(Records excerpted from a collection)

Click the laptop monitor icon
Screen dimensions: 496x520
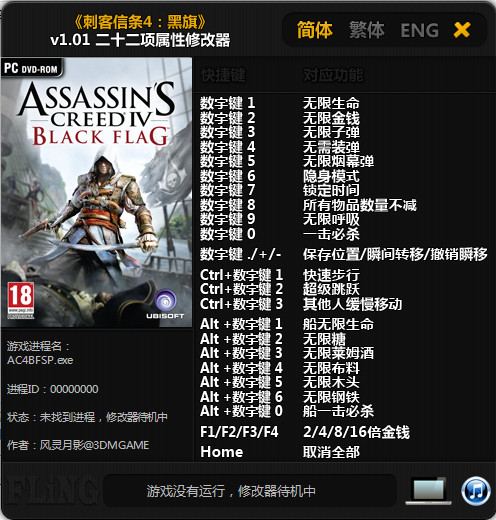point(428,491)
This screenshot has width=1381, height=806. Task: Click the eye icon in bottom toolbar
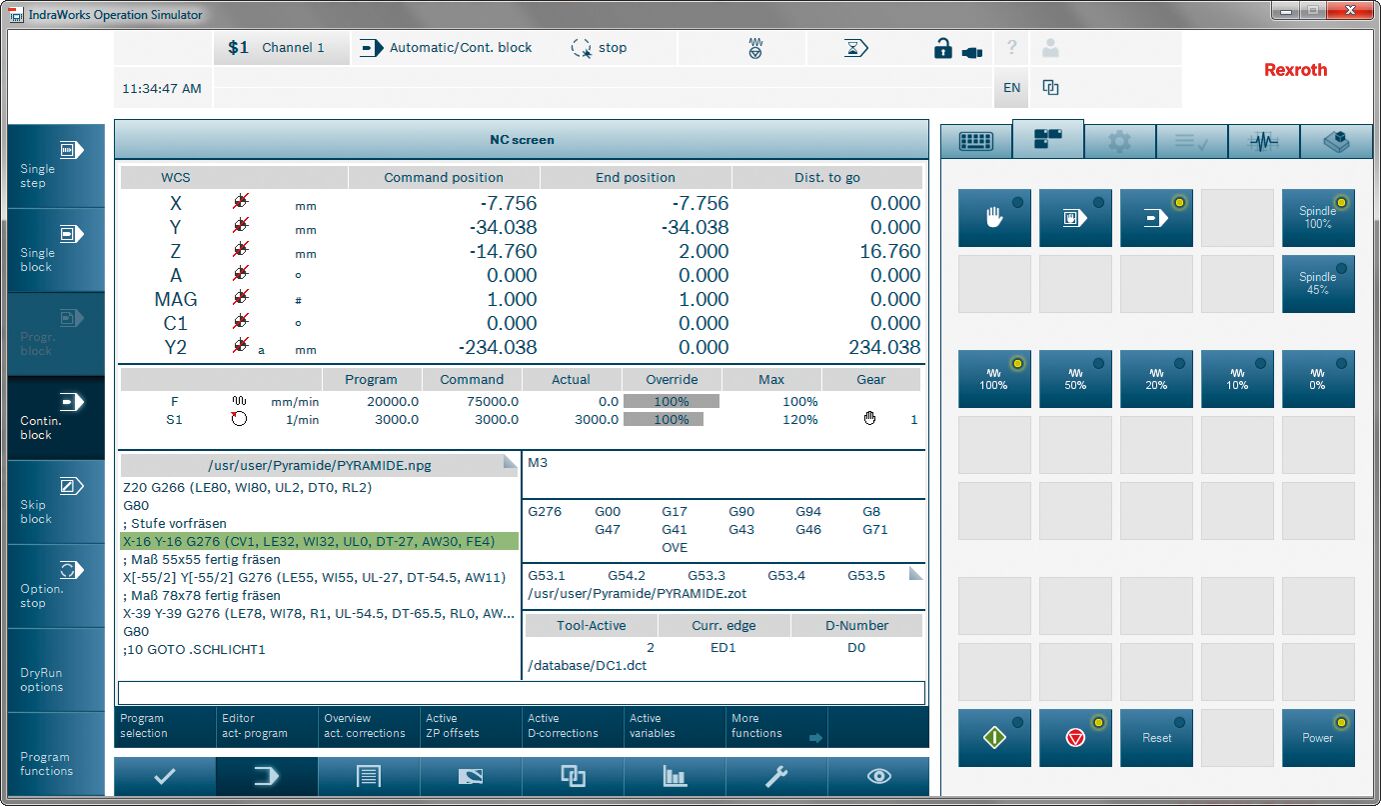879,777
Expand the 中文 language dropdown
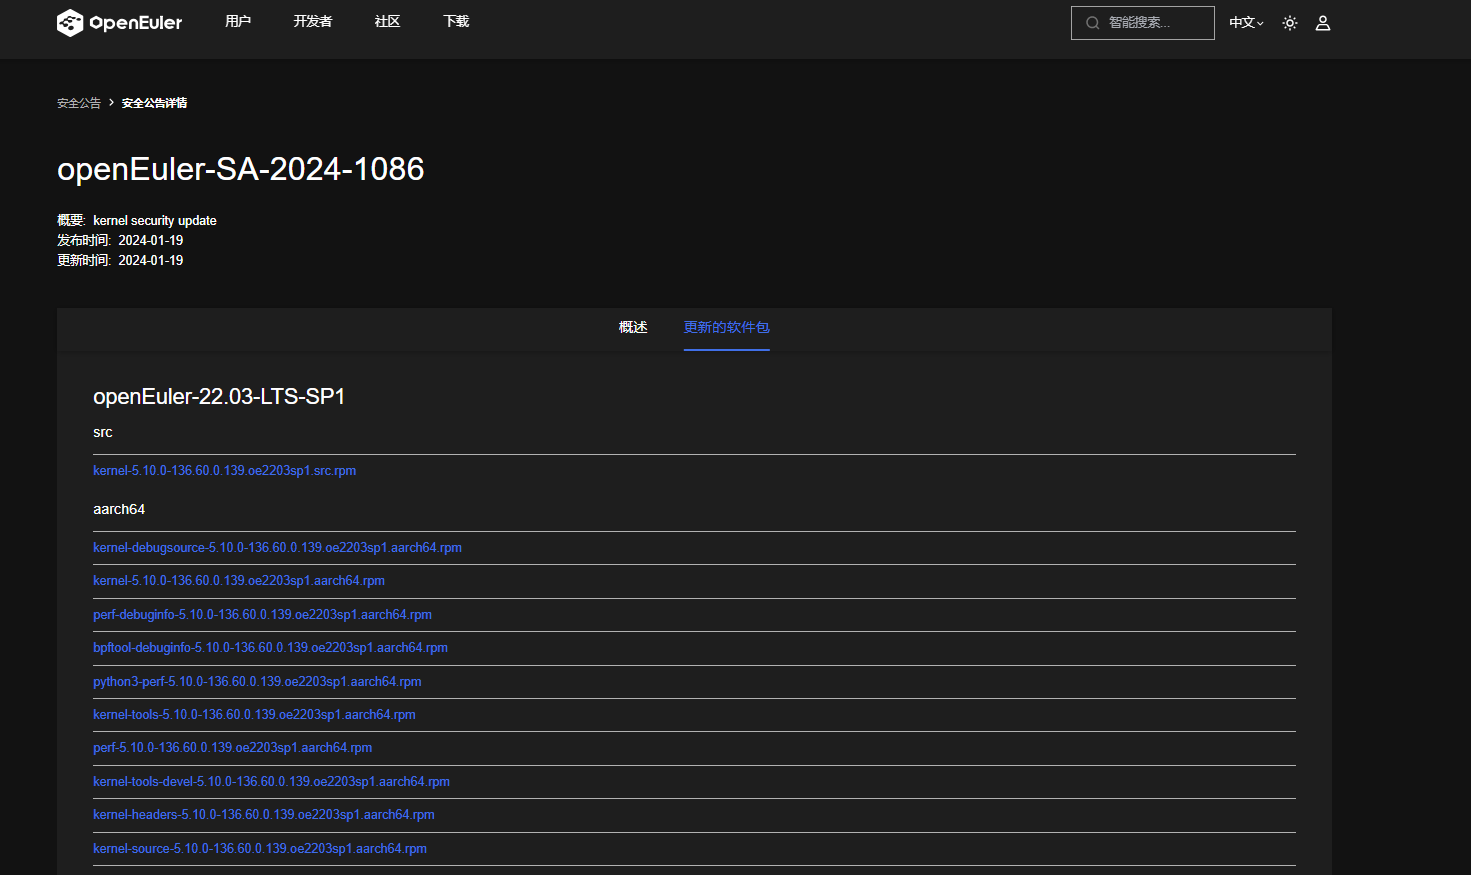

## Exercise instructions:
In the data above, the line containing "This screenshot has" and all lines after it are to be reproduced exactly, leaving out the pictures.

## Reply:
This screenshot has width=1381, height=806. Task: Click the eye icon in bottom toolbar
879,777
Expand the 中文 language dropdown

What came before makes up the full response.